There are two ways you can manage the configuration templates in your deployment: through the Spot Console or through the API.
Spot Console
To manage your configuration templates in the Spot console, go to Ocean for Spark in the menu tree and click Configuration Templates. You should see your current list of configuration templates.

Click on "New Template" in the upper right corner and create a configuration template called my-template with the following content:
{ "sparkVersion": "3.2.0" }
To know more about the all configurations you can set in a template, check out the API reference.
API
The API routes under https://api.spotinst.io/ocean/spark/cluster/{your-cluster-id}/configTemplate let you manage configuration templates as a REST resource.
To know more about the API routes and parameters, check out the API reference.
The following command creates a configuration template with the ID my-template containing this block of Spark application configuration:
curl -X POST \
https://api.spotinst.io/ocean/spark/cluster/<your-cluster-id>/configTemplate \
-H 'Content-Type: application/json' \
-H 'Authorization: Bearer <your-spot-token> \
-d '{
"id": "my-template",
"config": {
"sparkVersion": "3.2.0",
}
The configuration template can now be used as a kernel for a Jupyter notebook or referenced when submitting a Spark application using the field configTemplateId:
curl -X POST \
'https://api.spotinst.io/ocean/spark/cluster/<your cluster id>/app?accountId=<your accountId>' \
-H 'Content-Type: application/json' \
-H 'Authorization: Bearer <your-spot-token> \
-d '{
"jobId": "daily-upload",
"configTemplateId": "my-template",
"configOverrides": {
"type": "Scala",
"mainApplicationFile": "s3a://acme-assets/processing-1.0.0.jar",
"mainClass": "com.acme.processing.DailyUpload",
"image": "gcr.io/ocean-spark/spark:platform-3.2-latest",
"arguments": ["2022-01-01"]
}
Ocean Spark merges the configurations from the configuration template and the config overrides.
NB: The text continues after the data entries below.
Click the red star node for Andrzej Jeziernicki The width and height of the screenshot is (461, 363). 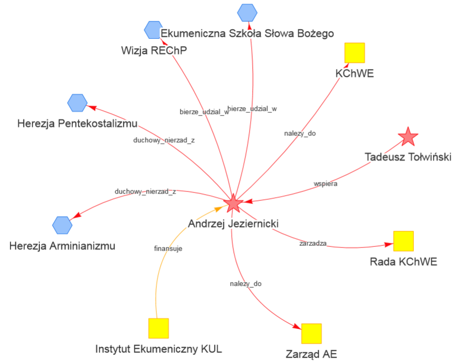[233, 203]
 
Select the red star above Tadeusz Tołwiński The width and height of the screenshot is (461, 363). [408, 137]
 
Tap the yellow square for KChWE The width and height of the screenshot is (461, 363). [354, 53]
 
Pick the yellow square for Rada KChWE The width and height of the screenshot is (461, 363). [403, 241]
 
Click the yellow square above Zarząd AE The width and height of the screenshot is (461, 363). [311, 333]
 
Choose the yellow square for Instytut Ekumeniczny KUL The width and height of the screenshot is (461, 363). [158, 328]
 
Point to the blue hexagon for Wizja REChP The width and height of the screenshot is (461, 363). [153, 29]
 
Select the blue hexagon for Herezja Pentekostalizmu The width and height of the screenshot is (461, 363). [77, 103]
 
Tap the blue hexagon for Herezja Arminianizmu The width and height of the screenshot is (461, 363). [62, 225]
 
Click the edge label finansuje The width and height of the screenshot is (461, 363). [168, 249]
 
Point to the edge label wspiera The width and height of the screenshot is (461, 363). [325, 184]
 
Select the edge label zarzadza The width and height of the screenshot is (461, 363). [313, 243]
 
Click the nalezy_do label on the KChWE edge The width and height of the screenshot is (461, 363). [300, 133]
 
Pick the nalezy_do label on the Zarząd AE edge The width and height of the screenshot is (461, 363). [245, 284]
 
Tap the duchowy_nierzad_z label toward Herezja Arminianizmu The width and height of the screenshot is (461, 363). [145, 191]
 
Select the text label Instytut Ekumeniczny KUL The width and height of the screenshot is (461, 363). [159, 349]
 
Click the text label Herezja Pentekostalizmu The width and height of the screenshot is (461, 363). [77, 124]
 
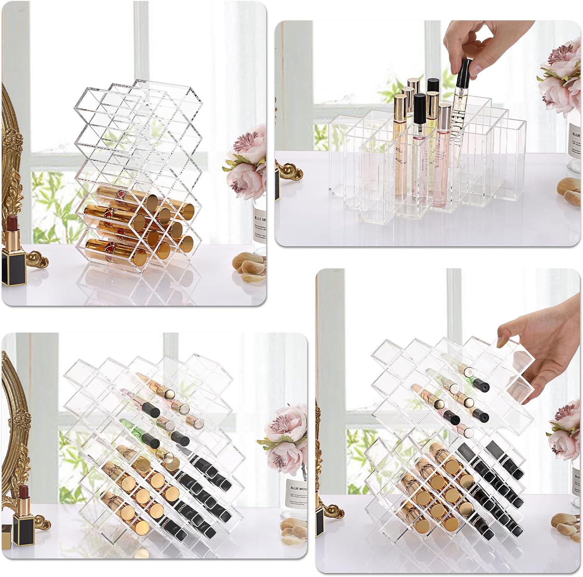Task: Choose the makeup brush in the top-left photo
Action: click(249, 265)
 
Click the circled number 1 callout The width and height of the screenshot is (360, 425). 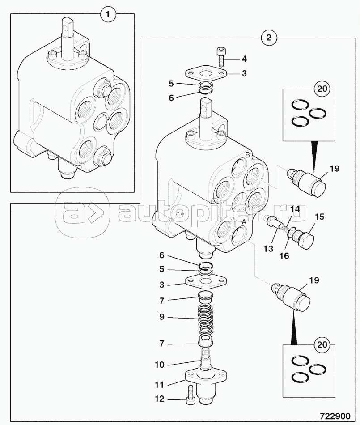[x=108, y=14]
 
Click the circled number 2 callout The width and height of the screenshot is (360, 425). [x=268, y=38]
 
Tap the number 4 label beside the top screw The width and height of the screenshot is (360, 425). [x=244, y=59]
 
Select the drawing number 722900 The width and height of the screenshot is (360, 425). [x=335, y=416]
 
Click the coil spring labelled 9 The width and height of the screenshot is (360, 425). [x=206, y=319]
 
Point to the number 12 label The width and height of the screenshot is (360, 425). [x=159, y=399]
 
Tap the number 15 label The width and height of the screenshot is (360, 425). [x=319, y=217]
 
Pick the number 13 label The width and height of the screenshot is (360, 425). [x=268, y=248]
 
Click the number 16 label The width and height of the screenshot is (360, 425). [x=284, y=255]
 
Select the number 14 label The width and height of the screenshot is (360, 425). [x=295, y=209]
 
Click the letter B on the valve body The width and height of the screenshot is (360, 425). [x=247, y=155]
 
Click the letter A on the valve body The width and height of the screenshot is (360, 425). [x=244, y=222]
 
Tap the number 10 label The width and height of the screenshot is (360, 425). [x=159, y=365]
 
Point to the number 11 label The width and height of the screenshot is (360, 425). [x=159, y=385]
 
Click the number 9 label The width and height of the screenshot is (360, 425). [x=162, y=317]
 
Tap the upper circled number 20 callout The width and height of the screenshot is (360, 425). [x=322, y=89]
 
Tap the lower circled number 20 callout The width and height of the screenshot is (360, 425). [x=322, y=345]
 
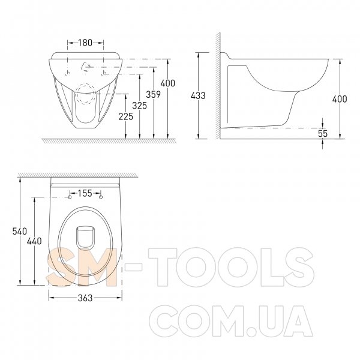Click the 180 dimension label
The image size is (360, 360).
pyautogui.click(x=85, y=43)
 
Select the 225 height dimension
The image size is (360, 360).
pyautogui.click(x=126, y=116)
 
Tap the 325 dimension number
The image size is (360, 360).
pyautogui.click(x=140, y=106)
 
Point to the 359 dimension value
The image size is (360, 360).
pyautogui.click(x=154, y=94)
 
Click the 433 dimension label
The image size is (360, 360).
pyautogui.click(x=198, y=95)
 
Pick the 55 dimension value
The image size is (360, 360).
pyautogui.click(x=323, y=133)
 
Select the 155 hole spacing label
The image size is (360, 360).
pyautogui.click(x=85, y=193)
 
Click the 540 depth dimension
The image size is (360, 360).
pyautogui.click(x=20, y=231)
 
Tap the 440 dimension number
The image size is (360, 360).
pyautogui.click(x=34, y=241)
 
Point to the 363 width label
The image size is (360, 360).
pyautogui.click(x=85, y=298)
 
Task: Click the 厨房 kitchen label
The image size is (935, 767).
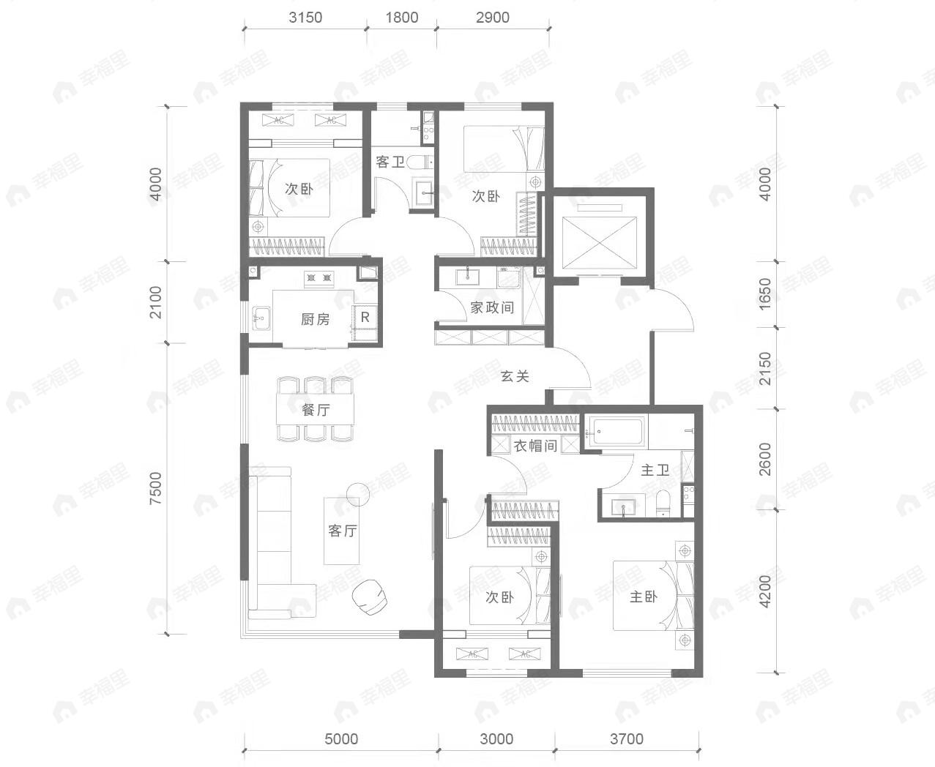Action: pos(316,319)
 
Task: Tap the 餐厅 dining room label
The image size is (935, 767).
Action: pos(316,409)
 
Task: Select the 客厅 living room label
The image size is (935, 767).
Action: pos(342,531)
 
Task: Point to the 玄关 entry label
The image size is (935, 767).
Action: pos(515,376)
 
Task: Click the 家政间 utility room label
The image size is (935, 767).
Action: pos(492,307)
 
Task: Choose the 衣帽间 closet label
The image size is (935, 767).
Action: pos(535,446)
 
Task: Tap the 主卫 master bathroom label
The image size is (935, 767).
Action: pos(655,470)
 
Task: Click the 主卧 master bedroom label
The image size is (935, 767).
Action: pos(644,597)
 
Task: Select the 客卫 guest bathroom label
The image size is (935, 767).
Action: pos(390,162)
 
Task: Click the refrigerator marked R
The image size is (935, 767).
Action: pos(365,317)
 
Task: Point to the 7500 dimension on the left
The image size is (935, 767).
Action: pos(156,488)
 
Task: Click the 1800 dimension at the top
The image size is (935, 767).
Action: pos(402,18)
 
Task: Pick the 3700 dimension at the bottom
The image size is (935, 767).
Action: pos(627,739)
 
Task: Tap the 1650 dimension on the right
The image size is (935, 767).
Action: pos(765,294)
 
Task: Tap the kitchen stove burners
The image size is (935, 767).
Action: pos(319,278)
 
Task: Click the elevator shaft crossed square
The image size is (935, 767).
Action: pos(599,243)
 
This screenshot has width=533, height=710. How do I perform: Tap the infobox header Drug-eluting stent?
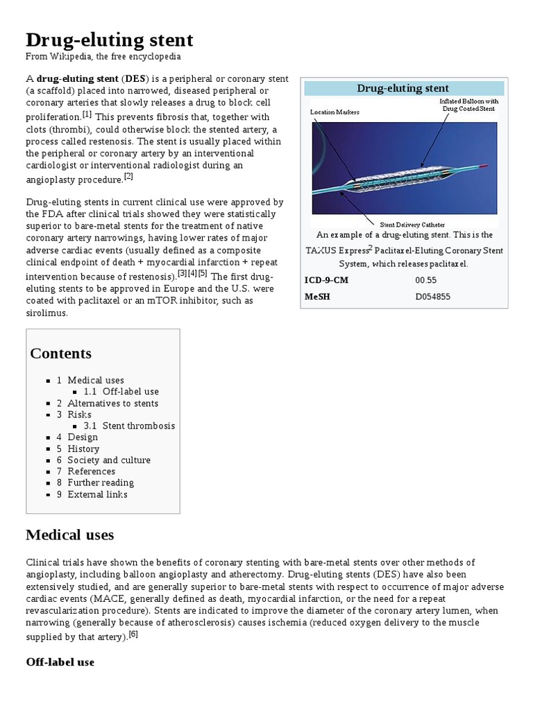tap(403, 88)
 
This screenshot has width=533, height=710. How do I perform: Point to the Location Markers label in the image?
tap(335, 112)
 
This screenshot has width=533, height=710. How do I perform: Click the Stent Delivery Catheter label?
tap(412, 224)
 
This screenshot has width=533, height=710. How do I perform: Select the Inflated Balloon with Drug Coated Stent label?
tap(469, 105)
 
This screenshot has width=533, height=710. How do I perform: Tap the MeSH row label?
tap(318, 297)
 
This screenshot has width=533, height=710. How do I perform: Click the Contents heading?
tap(60, 353)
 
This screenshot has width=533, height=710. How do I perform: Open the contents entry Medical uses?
tap(96, 380)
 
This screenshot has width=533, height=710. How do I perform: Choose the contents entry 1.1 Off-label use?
tap(130, 392)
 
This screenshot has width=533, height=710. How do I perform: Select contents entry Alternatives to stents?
tap(112, 403)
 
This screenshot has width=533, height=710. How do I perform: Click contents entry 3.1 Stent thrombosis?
tap(139, 426)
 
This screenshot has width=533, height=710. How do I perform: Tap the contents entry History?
tap(83, 449)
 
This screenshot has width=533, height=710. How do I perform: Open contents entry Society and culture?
tap(108, 460)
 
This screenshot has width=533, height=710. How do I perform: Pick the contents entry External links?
tap(97, 494)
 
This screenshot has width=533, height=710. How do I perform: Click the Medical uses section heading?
tap(69, 535)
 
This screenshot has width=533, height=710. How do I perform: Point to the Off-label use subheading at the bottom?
tap(60, 662)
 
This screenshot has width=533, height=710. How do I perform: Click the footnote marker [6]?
tap(133, 634)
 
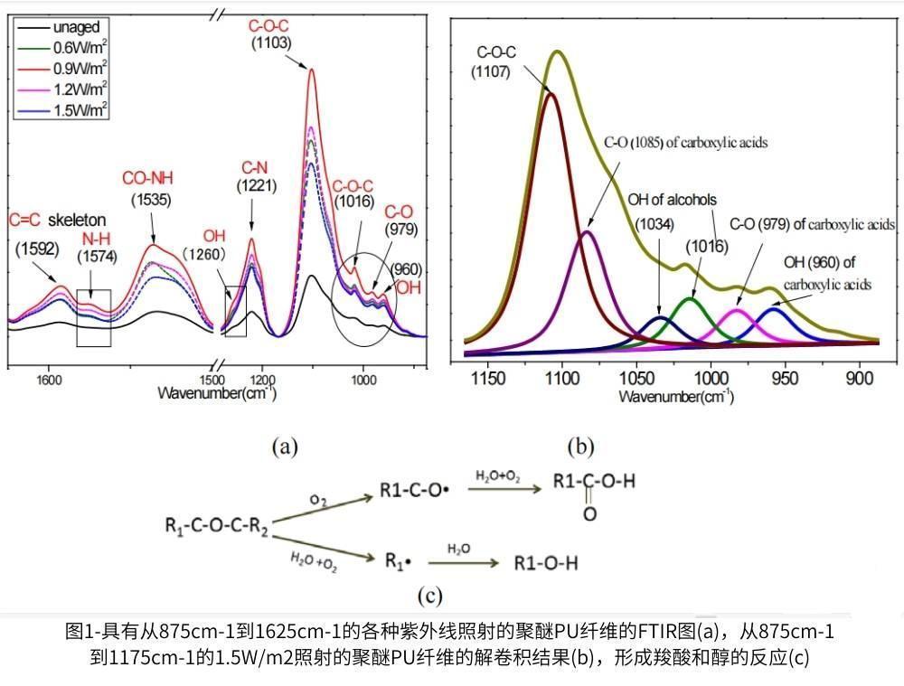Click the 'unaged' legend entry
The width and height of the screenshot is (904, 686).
tap(76, 27)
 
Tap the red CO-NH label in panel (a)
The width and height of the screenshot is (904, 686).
tap(150, 180)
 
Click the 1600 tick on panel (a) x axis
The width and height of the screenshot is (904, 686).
tap(49, 381)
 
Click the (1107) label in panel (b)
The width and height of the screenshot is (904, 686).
tap(492, 73)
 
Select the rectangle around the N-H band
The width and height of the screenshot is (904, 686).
tap(94, 317)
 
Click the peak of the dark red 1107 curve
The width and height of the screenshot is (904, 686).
tap(551, 93)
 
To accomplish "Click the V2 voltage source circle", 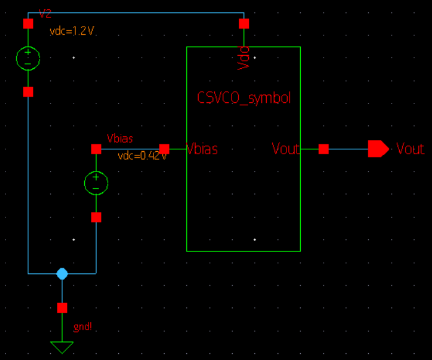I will [28, 58].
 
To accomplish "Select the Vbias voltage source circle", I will [96, 183].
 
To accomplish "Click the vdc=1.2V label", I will [72, 31].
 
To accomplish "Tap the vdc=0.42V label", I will [142, 156].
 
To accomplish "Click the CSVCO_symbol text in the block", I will [243, 98].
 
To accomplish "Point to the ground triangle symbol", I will [62, 346].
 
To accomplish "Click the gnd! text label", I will [82, 327].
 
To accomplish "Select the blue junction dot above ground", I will [62, 273].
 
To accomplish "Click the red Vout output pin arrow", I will [378, 149].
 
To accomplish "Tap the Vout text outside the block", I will [410, 149].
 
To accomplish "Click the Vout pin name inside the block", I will [285, 149].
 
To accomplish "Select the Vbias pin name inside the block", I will [202, 149].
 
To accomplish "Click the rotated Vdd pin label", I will [244, 56].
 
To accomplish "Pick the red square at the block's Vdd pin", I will [244, 24].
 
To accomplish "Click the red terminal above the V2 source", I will [28, 24].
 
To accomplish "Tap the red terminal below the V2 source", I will [28, 92].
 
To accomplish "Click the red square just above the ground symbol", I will [62, 307].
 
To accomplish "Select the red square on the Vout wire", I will [323, 149].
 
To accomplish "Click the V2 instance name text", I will [45, 13].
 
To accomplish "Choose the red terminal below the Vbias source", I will [96, 217].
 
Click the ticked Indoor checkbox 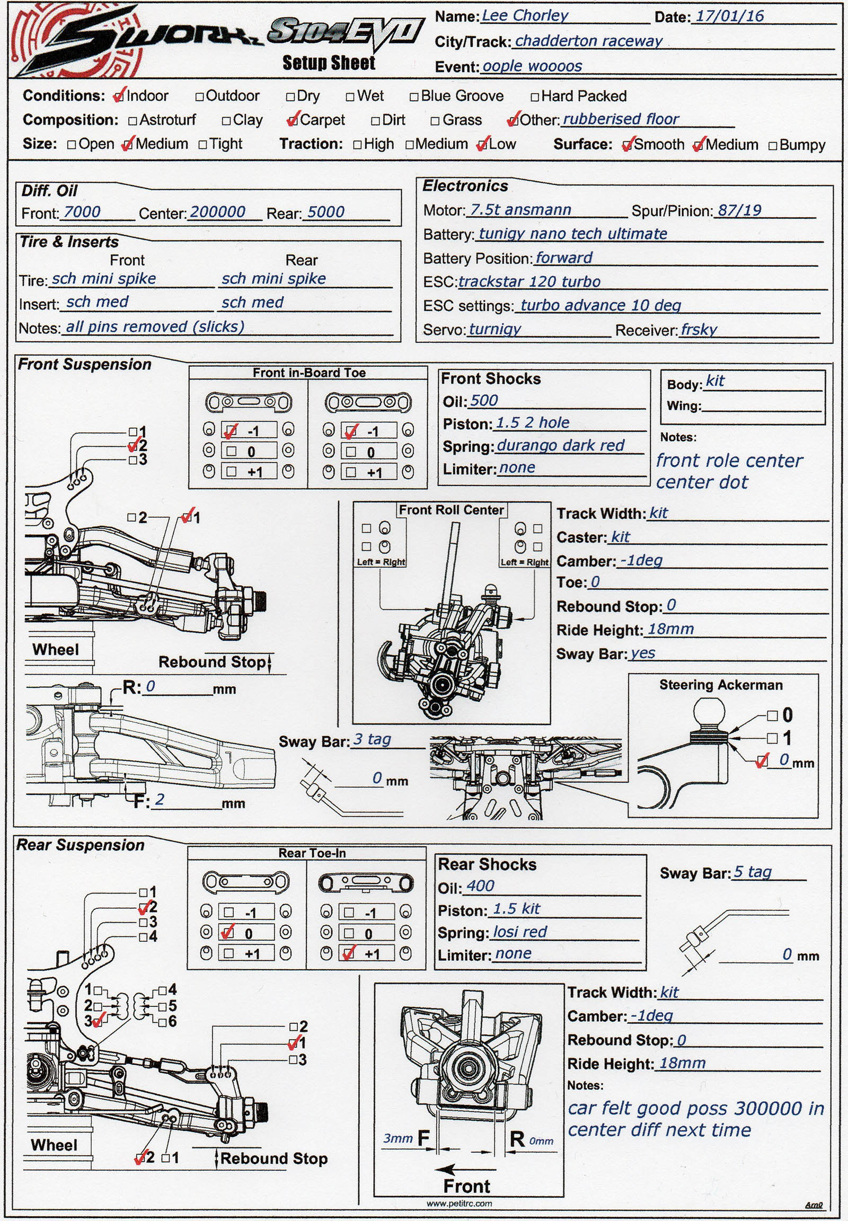119,96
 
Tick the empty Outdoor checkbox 200,96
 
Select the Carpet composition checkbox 292,121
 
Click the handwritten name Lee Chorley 524,16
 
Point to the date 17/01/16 729,16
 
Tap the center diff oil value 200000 217,212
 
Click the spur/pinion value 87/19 739,210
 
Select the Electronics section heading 465,186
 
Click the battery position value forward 563,258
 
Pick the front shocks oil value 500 483,401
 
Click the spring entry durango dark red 560,445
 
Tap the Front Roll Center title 451,510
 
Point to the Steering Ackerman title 720,685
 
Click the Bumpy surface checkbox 773,146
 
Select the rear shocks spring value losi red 519,932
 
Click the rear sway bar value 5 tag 752,872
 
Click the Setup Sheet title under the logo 329,63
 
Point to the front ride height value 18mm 670,629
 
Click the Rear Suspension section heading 81,845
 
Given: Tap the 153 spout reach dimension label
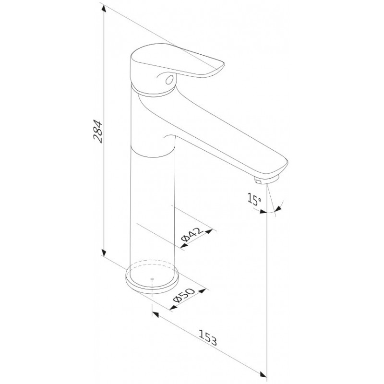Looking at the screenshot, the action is tap(208, 338).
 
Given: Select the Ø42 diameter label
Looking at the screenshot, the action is tap(192, 235).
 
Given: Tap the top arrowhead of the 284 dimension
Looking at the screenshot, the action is tap(104, 9).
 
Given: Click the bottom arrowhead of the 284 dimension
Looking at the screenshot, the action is tap(104, 252).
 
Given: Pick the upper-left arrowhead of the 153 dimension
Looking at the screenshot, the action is tap(156, 315).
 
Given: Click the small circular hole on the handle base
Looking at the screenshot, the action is tap(169, 79).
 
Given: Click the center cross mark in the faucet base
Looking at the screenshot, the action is tap(152, 279).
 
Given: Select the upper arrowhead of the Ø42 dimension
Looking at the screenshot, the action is tap(209, 231).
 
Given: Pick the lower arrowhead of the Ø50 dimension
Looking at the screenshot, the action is tap(173, 307).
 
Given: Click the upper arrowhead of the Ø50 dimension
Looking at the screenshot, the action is tap(202, 291).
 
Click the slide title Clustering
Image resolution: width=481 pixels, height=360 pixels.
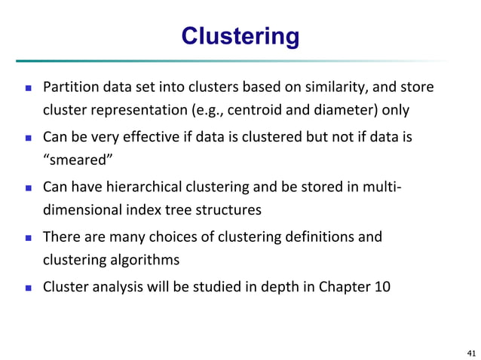[x=240, y=36]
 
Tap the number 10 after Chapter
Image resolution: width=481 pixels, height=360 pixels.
[x=382, y=285]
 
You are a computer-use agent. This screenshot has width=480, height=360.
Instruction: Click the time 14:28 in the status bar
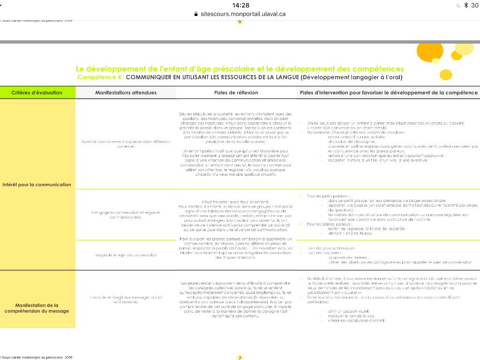(x=240, y=5)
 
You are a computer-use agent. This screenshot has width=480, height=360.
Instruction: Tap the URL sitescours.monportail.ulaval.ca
(x=243, y=14)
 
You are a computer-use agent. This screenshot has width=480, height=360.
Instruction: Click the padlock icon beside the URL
(x=196, y=14)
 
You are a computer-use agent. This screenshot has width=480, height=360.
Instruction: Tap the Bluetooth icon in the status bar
(x=466, y=5)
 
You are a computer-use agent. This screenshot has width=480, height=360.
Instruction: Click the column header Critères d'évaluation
(x=37, y=92)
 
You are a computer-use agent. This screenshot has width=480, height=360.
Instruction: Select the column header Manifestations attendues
(x=126, y=93)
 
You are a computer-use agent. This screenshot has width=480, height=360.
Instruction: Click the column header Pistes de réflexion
(x=236, y=93)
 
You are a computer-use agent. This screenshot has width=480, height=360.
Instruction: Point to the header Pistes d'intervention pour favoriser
(x=389, y=93)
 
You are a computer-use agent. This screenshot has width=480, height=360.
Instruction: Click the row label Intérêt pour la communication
(x=37, y=184)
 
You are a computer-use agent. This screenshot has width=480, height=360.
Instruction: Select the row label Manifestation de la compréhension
(x=37, y=308)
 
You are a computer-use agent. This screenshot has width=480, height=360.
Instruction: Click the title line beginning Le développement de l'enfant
(x=240, y=69)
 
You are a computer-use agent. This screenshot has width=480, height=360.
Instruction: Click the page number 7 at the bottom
(x=240, y=358)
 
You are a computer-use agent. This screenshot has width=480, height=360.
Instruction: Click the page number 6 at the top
(x=240, y=22)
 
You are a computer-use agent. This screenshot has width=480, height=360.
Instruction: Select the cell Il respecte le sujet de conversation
(x=126, y=255)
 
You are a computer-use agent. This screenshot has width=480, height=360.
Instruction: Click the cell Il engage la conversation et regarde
(x=126, y=215)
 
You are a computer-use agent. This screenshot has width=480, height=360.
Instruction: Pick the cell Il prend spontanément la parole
(x=126, y=144)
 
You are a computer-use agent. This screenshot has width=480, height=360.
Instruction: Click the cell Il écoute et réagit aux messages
(x=126, y=300)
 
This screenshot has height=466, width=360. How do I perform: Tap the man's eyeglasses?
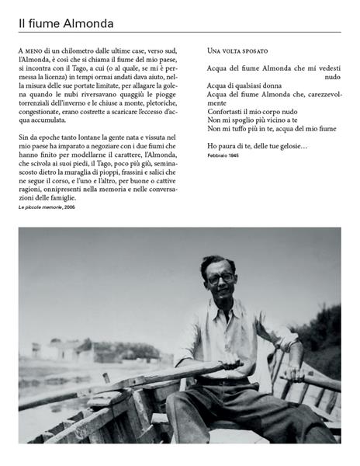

The configurations in configOverrides have higher precedence than the configuration template.
Job Configurations
Just like configuration templates, you can define job-specific configurations using the Spot console or the API (see API docs).
To edit the configuration for a job from the Spot console, go to Ocean Spark in the menu tree, click on Jobs, find the Job that you're interested in, and then click on the Configuration Tab.
Job configurations have a higher precedence than configuration templates, but a lower precedence than config overrides.